The function below from the package [simpledmx](https://github.com/dkgaraujo/simpledmx) returns a list of codes corresponding to the data sources available to provide `gingado` users with data through SDMX.

In [None]:
#export
from simpledmx import *

In [None]:
list_sdmx_sources()

In [None]:
#hide
import pandas as pd
from sklearn.feature_selection import VarianceThreshold

In [None]:
#export
def augm_with_sdmx(df, freq, sources, variance_threshold=None):
    """Downloads relevant data from SDMX sources to complement the original dataset

    Arguments:
      df: a pandas DataFrame
      freq: the frequency of the desired data from SDMX; for example, 'A' is annual
      sources: the list of SDMX sources or None; a list of possible sources can be obtained by running the function list_sdmx_sources()    
      variance_threshold: a value larger than or equal to 0 or None, where 0 will lead to the removal of all data that does not vary across the dataset and None uses the scikit-learn default
    """
    start_date, end_date = min(df.index), max(df.index)
        
    sdmx_data = get_sdmx_data(
        start_date=start_date,
        end_date=end_date,
        freq=freq,
        sources=sources
        )
    sdmx_data = sdmx_data.dropna(axis=1).sort_index()
    sdmx_data.reset_index(inplace=True)
    sdmx_data['TIME_PERIOD'] = pd.to_datetime(sdmx_data['TIME_PERIOD'])
    sdmx_data.set_index('TIME_PERIOD', inplace=True)
    
    feat_sel = VarianceThreshold() if variance_threshold is None else VarianceThreshold(threshold=variance_threshold)
    feat_sel.fit(sdmx_data)
    
    # TODO: log which features were not kept and why
    sdmx_data = sdmx_data.iloc[:, feat_sel.get_support()]

    #sdmx_data = feat_sel.fit_transform(sdmx_data)
        
    if df is None:
        return sdmx_data
    df = df.merge(sdmx_data, how='left', left_on=time_col, right_on='TIME_PERIOD')
    return df

In [None]:
show_doc(augm_with_sdmx)

## Using `gingado` to jumpstart a dataset

Since `gingado` downloads data from official sources through SDMX, users may want to use this funcitonality to gather the dataset of interest instead of augmenting some previously existent data.
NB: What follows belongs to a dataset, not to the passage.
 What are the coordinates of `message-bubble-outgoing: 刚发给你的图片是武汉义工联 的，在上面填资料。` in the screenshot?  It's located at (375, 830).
In these cases, the argument `df` must be set to `None`, like so:

In [None]:
new_data = augm_with_sdmx(df=None, start_date='2018', end_date='2020', freq='A', time_col=None, sources='BIS')

In [None]:
new_data

The code above uses a greedy SDMX downloader that is not too concerned about selecting datasets in advance; rather, it downloads it data it possibly can from those official sources for the time period and frequency in question. It then filters out those data points that do not vary throughout the period, avoiding the use of memory to store data that does not contribute to the predictive power of the model. The dataset is then ready to be used.
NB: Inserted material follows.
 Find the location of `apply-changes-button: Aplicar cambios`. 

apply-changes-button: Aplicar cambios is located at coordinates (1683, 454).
Two things are important to highlight. First, choosing even one source (the [BIS](www.bis.org) in this example) leads to the download of hundreds of variables. Some of them might be representing the same underlying concepts, but for different jurisdictions. The second thing to bear in mind is that download and in particular parsing of the SDMX data can take up some time depending on your local setting.

To use `gingado` to augment your dataset instead of creating a completely new one as done above, simply pass the original DataFrame as the argument `df` and name the corresponding column with the time values in the argument `time_col`.